**Provided records:**
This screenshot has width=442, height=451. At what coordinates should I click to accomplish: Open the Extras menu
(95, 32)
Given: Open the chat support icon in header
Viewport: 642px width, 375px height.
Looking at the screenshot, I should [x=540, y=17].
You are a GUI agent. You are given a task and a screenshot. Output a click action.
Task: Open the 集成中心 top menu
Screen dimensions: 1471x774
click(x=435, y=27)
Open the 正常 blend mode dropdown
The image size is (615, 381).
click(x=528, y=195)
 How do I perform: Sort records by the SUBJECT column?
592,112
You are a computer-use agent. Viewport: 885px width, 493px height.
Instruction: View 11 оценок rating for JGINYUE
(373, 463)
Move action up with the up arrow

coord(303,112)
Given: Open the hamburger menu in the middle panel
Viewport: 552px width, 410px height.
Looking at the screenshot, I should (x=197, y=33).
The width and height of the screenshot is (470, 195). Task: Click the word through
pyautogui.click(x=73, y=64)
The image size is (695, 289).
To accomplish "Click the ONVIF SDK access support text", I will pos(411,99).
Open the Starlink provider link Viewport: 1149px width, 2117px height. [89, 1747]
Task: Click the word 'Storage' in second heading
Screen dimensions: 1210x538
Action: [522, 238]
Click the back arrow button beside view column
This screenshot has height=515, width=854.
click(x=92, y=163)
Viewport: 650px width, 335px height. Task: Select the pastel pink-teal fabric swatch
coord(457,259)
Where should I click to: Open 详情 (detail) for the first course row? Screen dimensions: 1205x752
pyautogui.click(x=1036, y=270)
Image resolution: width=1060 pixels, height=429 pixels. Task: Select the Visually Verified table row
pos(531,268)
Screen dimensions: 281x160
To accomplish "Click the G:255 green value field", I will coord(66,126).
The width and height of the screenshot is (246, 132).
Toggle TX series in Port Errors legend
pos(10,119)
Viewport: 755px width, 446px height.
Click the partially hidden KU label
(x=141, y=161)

**What to produce:**
Copy the lines above, swapping "Screen dimensions" for "Screen size" and leaving everything else untouched.

**Expected output:**
This screenshot has width=442, height=451. At what coordinates should I click to accomplish: Open the Extras menu
(95, 32)
Given: Open the chat support icon in header
Viewport: 642px width, 375px height.
Looking at the screenshot, I should [x=540, y=17].
You are a GUI agent. You are given a task and a screenshot. Output a click action.
Task: Open the 集成中心 top menu
Screen size: 1471x774
click(x=435, y=27)
Open the 正常 blend mode dropdown
The image size is (615, 381).
click(x=528, y=195)
 How do I perform: Sort records by the SUBJECT column?
592,112
You are a computer-use agent. Viewport: 885px width, 493px height.
Instruction: View 11 оценок rating for JGINYUE
(373, 463)
Move action up with the up arrow

coord(303,112)
Given: Open the hamburger menu in the middle panel
Viewport: 552px width, 410px height.
Looking at the screenshot, I should (x=197, y=33).
The width and height of the screenshot is (470, 195). Task: Click the word through
pyautogui.click(x=73, y=64)
The image size is (695, 289).
To accomplish "Click the ONVIF SDK access support text", I will pos(411,99).
Open the Starlink provider link Viewport: 1149px width, 2117px height. [89, 1747]
Task: Click the word 'Storage' in second heading
Screen size: 1210x538
Action: [522, 238]
Click the back arrow button beside view column
This screenshot has height=515, width=854.
click(x=92, y=163)
Viewport: 650px width, 335px height. Task: Select the pastel pink-teal fabric swatch
coord(457,259)
Where should I click to: Open 详情 (detail) for the first course row? Screen size: 1205x752
pyautogui.click(x=1036, y=270)
Image resolution: width=1060 pixels, height=429 pixels. Task: Select the Visually Verified table row
pos(531,268)
Screen size: 281x160
To accomplish "Click the G:255 green value field", I will coord(66,126).
The width and height of the screenshot is (246, 132).
Toggle TX series in Port Errors legend
pos(10,119)
Viewport: 755px width, 446px height.
Click the partially hidden KU label
(x=141, y=161)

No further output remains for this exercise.